(SOURCE PASSAGE):
——

Multiple Choice Questions
1. How does the child's life begin actually become serious according to Beauvoir?
(a) By learning which erases his ignorance.
(b) Through following the examples of role models.
(c) By restricting his actions to those that gain rewards.
(d) By feeling the consequences of poorly thought decisions.
2. What does Beauvoir require for an individual to genuinely desire an end in the present?
(a) An expected manipulation of the material world through the desired end.
(b) A recognition of consequences that will come through the desired end.
(c) A fulfillment of spontaneous desires over time.
(d) A desire for that end throughout his entire existence.
3. What does Beauvoir report to be the child's situation?
(a) He is subject to accept all things based upon what others tell him.
(b) He is cast into a universe which he has not helped to establish and appears as an absolute to which he can only submit.
(c) His ambiguity is compounded by his ignorance of right and wrong.
(d) He faces the reality that his freedom is continually reduced by his growing knowledge.
4. How does Beauvoir claim that the child develops the conviction of good and evil?

——

(RECORDED INFORMATION):
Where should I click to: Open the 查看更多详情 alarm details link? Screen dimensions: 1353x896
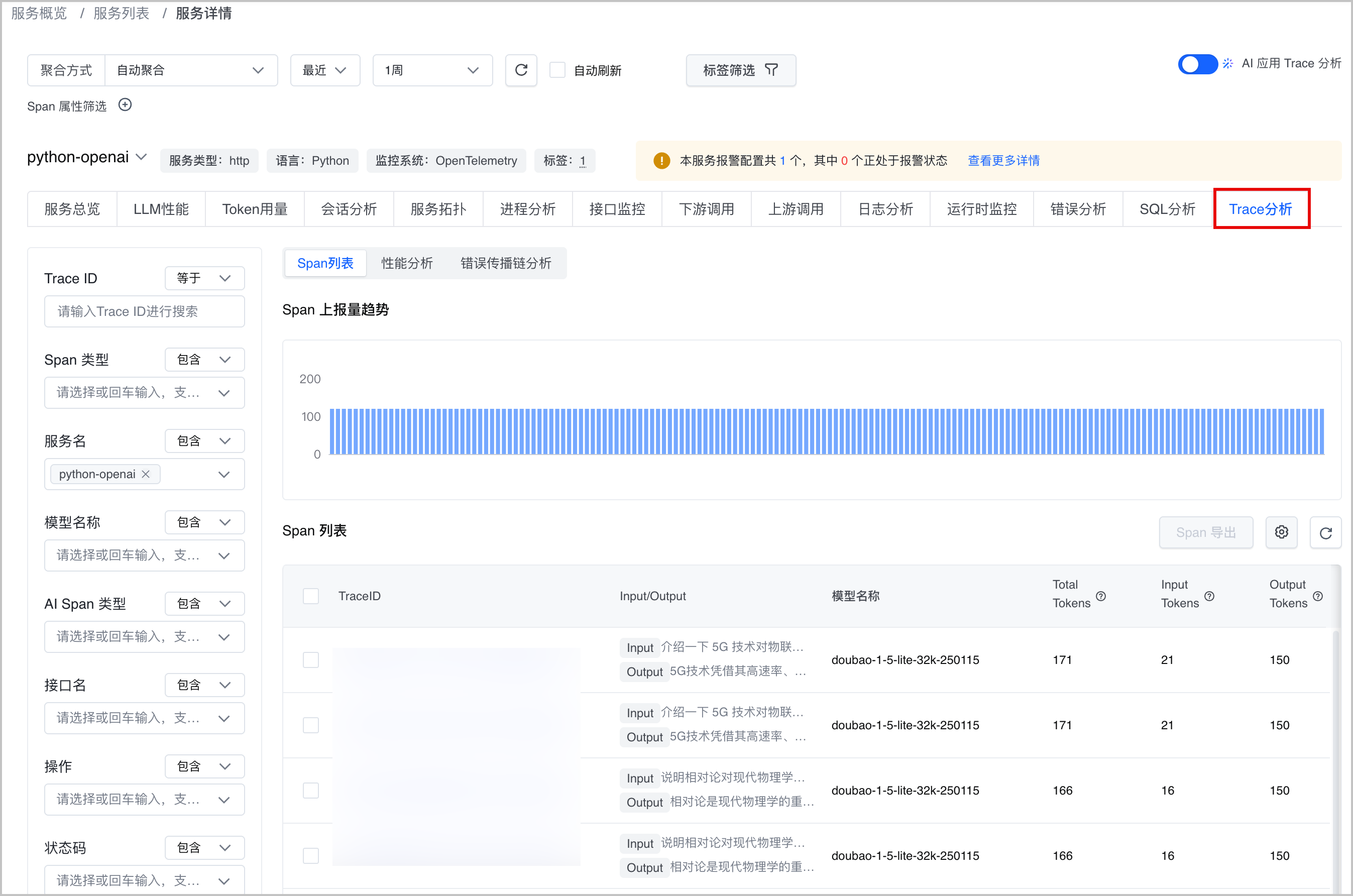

——

(INSTRUCTIONS):
1. Copy the part of the Beauvoir quiz between "(b) A recognition" and "his entire existence.", inclusive, word for word.
2. Pick up the Beauvoir quiz where it ends and keep writing.
The material comes from a separate source.

(RESULTS OF THE EXERCISE):
1.
(b) A recognition of consequences that will come through the desired end.
(c) A fulfillment of spontaneous desires over time.
(d) A desire for that end throughout his entire existence.

2.
(a) Through pain and healing.
(b) Through joy and disappointment.
(c) Through observation and learning.
(d) Through punishments, prizes, words of praise or blame.
5. How does Beauvoir accuse Marxists of accepting moral superiority?
(a) By being suspicious of any bourgeois revolution.
(b) When Marxists find fault with their adversaries and charge them with cowardice, lying, selfishness, and venality.
(c) By morally condemning any member of the proletariat who does not participate in revolution.
(d) By considering any movement in which a Marxist is involved to be part of the revolution of the proletariat.
6. How does Beauvoir explain the differences between the conditions of Western women from that of children?
(a) Western women have left the life of children to accept the serious life.
(b) The condition of children are forced upon them, but women choose their condition.
(c) Because of the voting privilege of Western societies, the opinions of women must be taken more seriously than children.
(d) Children have no instrument to attack the civilization which oppresses them, but women have their charm and guile.
7. By quoting Dostoyevsky ("If God does not exist, then everything is permitted"), what examination does Beauvoir make?
(a) The role of an external moral code in extinguishing passions.
(b) The role of the existence of God in defining the existence of man and the world.
(c) The role of the physical world on the development of a moral code.
(d) The role of a dualistic spiritual existence in directing passion.
8. In what way does Beauvoir consider nihilistic thinking to be right?
(a) In realizing that peace is punctuated by oppression and revolution.
(b) In thinking that the world possesses no justification and that he himself is nothing.
(c) In understanding the future will be marked by violence.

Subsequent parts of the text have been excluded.